We wrześniu miałam ogromną przyjemność właśnie tam uczestniczyć razem z moją izbową Koleżanką mec. Dianą Estreich-Florkowską w dwudniowej konferencji poświęconej tematyce praw osób z niepełnosprawnościami. Szkolenie było przeznaczone dla praktyków z całej Europy. Prelegenci, wśród których znaleźli się również polscy przedstawiciele, omawiali Konwencję ONZ o prawach osób z niepełnosprawnościami zarówno od strony teoretycznej, ale i praktycznej, wskazując na konkretne przypadki, z którymi zetknęli się w swojej pracy, bądź też omawiając europejski dorobek orzeczniczy. Poniżej kilka wybranych zagadnień do refleksji.
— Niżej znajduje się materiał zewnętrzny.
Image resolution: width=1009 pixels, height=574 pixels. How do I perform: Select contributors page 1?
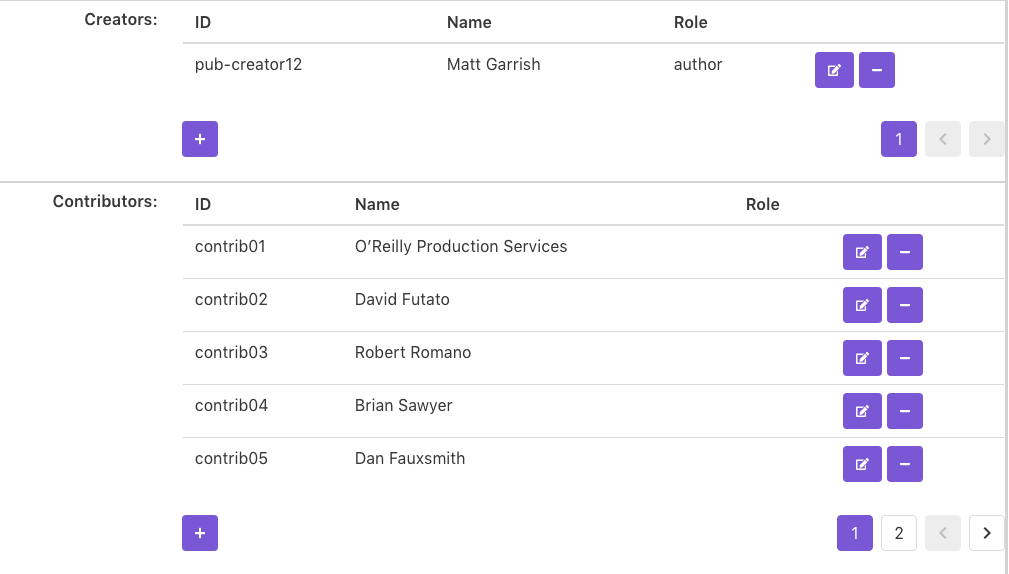point(855,533)
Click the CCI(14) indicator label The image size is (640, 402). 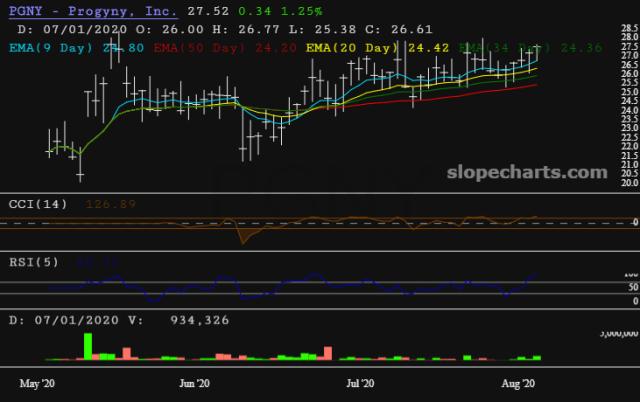(x=38, y=205)
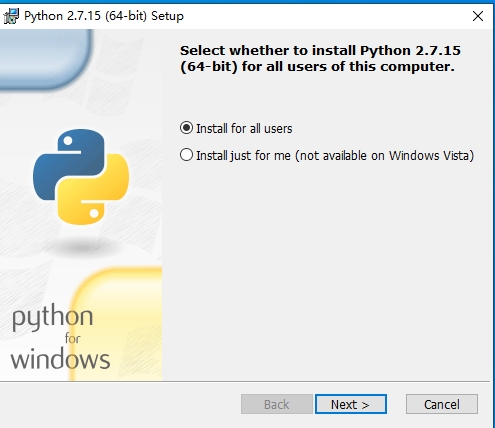Screen dimensions: 495x428
Task: Select the Install just for me radio button
Action: [x=186, y=155]
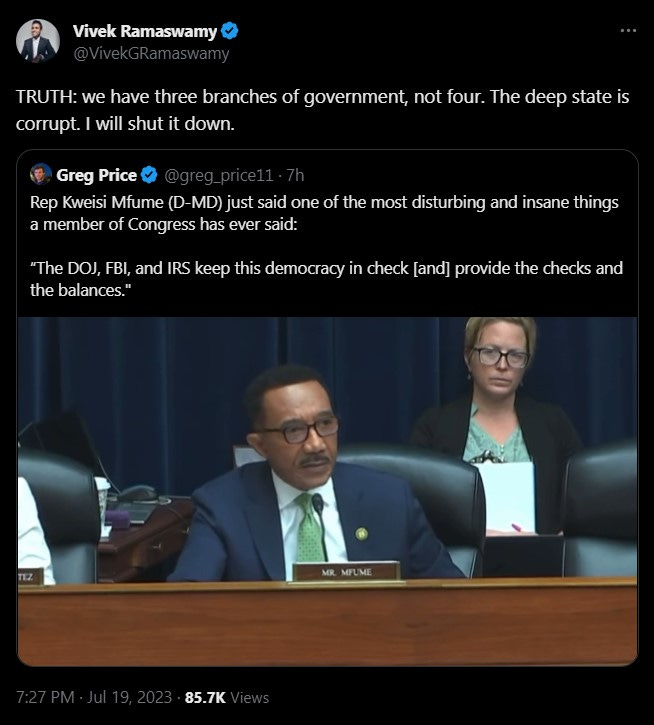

Wszyscy prelegenci podkreślali znaczącą rolę Konwencji i konieczność jej pełnego wdrażania do państwowych porządków prawnych. Zwracano uwagę przede wszystkim na zmianę sposobu myślenia o prawach osób z niepełnosprawnościami, do czego zobowiązuje Konwencja. Najistotniejszą zmianą powinno być odejście od instytucji ubezwłasnowolnienia, które przekreśla całkowicie udział osób ubezwłasnowolnionych w życiu społecznym. W polskim prawie wciąż obowiązują przepisy dopuszczające ubezwłasnowolnienie zarówno całkowite, jak i częściowe. Osoba ubezwłasnowolniona nie może między innymi pozostawać w stosunku pracy, sporządzić testamentu czy zawrzeć związku małżeńskiego, nawet pomimo rozumienia i wyrażania chęci skorzystania z praw, które są elementarne i przysługujące osobom niebędącym osobami ubezwłasnowolnionymi. W ślad za założeniami wynikającymi z przepisów Konwencji należałoby zrewidować podejście do zagadnienia praw osób z niepełnosprawnościami w kierunku odejścia od zinstytucjonalizowanej, odgórnie przyjętej formy zastępczego wyrażania woli, w kierunku wspierającego, zindywidualizowanego podejścia. Podkreślano rolę wspólnoty lokalnej, w której funkcjonuje osoba dotknięta niepełnosprawnością, jako tej podstawowej, mającej na celu stworzenie środowiska odpowiadającego potrzebom takich osób. Postulowano odejście od formy zamkniętych ośrodków dla osób z niepełnoprawnościami na rzecz umieszczania takich osób w środowiskach spośród osób zdrowych, gdyż jedynie przebywanie wśród zdrowych zapewnia możliwie najpełniejszy stopień rozwoju.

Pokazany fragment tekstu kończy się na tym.